VMware Tanzu Greenplum Streaming Server 1.6 Release Notes
VMware Tanzu Greenplum Streaming Server 1.6 Release Notes
This document contains pertinent release information about the VMware Tanzu Greenplum Streaming Server version 1.6 release. The Greenplum Streaming Server (GPSS) is included in certain Tanzu Greenplum 5.x and 6.x distributions. GPSS for Redhat/CentOS 6 and 7 and Ubuntu 18.04 is also updated and distributed independently of Greenplum Database. You may need to download and install the GPSS distribution from VMware Tanzu Network to obtain the most recent version of this component.
Tanzu Greenplum Streaming Server 1.6.x is compatible with these Tanzu Greenplum versions:
- Tanzu Greenplum 5.17.0 and later
- Tanzu Greenplum 6.0.0 and later
Release Date: May 28, 2021
Greenplum Streaming Server 1.6.0 adds new features, includes changes, and resolves issues.
New and Changed Features
Greenplum Streaming Server 1.6.0 includes these new and changed features:
- GPSS adds the -c | --config flag/option to the gpss command to specify the JSON-formatted configuration file.
- The gpsscli --version command now displays the version of the GPSS server in addition to displaying that of the client.
- The gpss.json server configuration file now includes a KeepAlive property block. Use the configuration properties in this block to specify timeout options for the gRPC connection between the GPSS client and the GPSS server.
- GPSS changes the format of front-end logs (messages written by commands to stdout) from CSV format to a more human-readable format. Related, GPSS adds a --csv-log option to the commands to write the front-end logs in CSV format. GPSS also adds a --color option to commands to enable the use of color in message display.

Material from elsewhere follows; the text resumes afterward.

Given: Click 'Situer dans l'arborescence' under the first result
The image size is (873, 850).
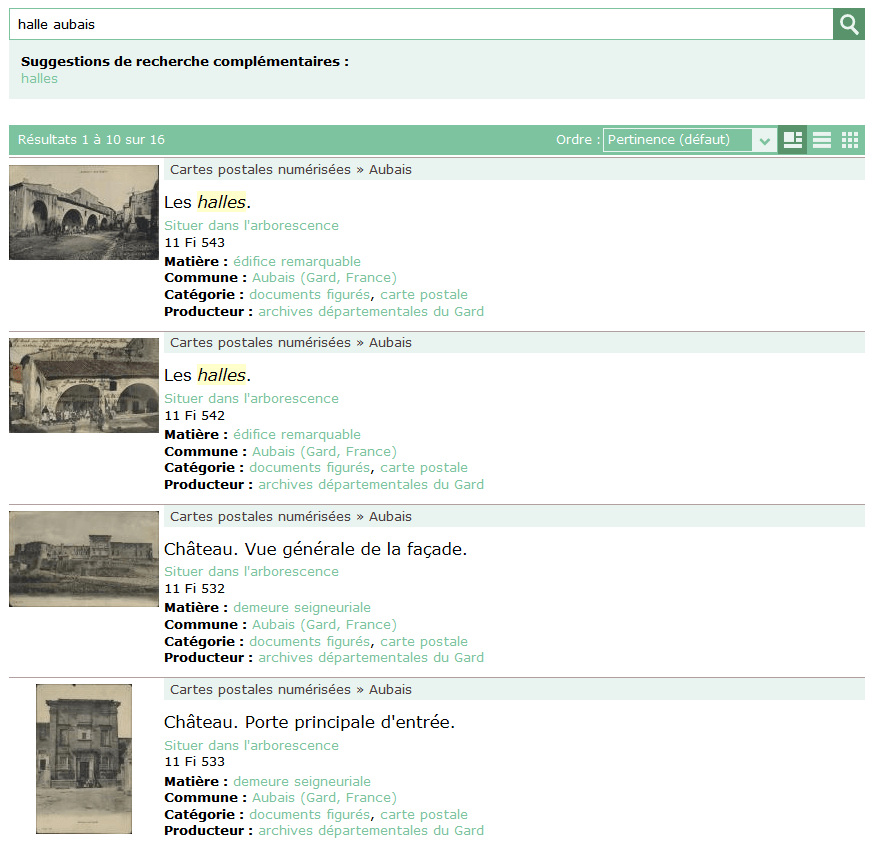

- GPSS exposes a new load configuration property for Kafka data sources named IDLE_DURATION (version 2 configuration) and idle_duration_ms (version 3 configuration). Use this property to specify that GPSS use lazy load mode, waiting until data arrives before locking the target Greenplum Database table.
- GPSS exposes a new load configuration property for Kafka data sources named SCHEMA_PATH_ON_GPDB (version 2 configuration) and schema_path_on_gpdb (version 3 configuration). Use this property to specify the path to the Avro .avsc file that contains the schema of the Kafka key or value data (but not both). This file must reside in the same location on all Greenplum Database segment hosts.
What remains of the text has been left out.